Exercise objective: Determine how many lines below contain the string "agent" and give that number without anything else.
◆ ◆ ◆
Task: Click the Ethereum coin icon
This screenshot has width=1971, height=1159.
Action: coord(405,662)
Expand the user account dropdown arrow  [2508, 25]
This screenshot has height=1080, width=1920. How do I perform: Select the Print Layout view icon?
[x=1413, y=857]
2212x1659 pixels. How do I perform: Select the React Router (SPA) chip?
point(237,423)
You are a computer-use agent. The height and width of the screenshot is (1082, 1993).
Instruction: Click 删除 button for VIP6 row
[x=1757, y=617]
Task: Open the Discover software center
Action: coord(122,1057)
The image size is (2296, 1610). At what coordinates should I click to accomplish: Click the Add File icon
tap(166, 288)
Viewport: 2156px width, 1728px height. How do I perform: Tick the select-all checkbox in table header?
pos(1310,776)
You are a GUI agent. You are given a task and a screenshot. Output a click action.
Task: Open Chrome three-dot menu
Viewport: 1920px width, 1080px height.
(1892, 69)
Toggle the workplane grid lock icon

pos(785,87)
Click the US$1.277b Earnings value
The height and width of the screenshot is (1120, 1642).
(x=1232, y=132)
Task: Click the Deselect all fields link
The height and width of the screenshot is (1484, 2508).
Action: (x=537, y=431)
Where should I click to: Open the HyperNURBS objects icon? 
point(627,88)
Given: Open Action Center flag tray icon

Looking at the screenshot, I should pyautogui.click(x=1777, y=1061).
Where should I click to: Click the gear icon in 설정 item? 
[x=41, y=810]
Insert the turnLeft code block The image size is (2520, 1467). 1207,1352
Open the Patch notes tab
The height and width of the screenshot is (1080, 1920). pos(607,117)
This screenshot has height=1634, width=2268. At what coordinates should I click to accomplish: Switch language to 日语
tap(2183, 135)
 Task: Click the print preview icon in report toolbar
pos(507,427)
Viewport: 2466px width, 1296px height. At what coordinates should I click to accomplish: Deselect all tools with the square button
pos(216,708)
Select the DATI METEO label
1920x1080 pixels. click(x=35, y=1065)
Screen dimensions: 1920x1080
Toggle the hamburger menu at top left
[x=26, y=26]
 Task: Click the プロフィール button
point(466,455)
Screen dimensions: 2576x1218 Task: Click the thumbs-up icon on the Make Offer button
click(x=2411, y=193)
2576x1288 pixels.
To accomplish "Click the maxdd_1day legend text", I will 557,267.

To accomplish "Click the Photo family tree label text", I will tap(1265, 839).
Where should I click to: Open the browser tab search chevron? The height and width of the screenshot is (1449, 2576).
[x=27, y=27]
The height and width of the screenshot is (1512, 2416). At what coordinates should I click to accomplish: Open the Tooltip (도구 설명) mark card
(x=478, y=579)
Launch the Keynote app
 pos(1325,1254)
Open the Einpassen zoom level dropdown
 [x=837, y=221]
◆ ◆ ◆
Exercise answer: 2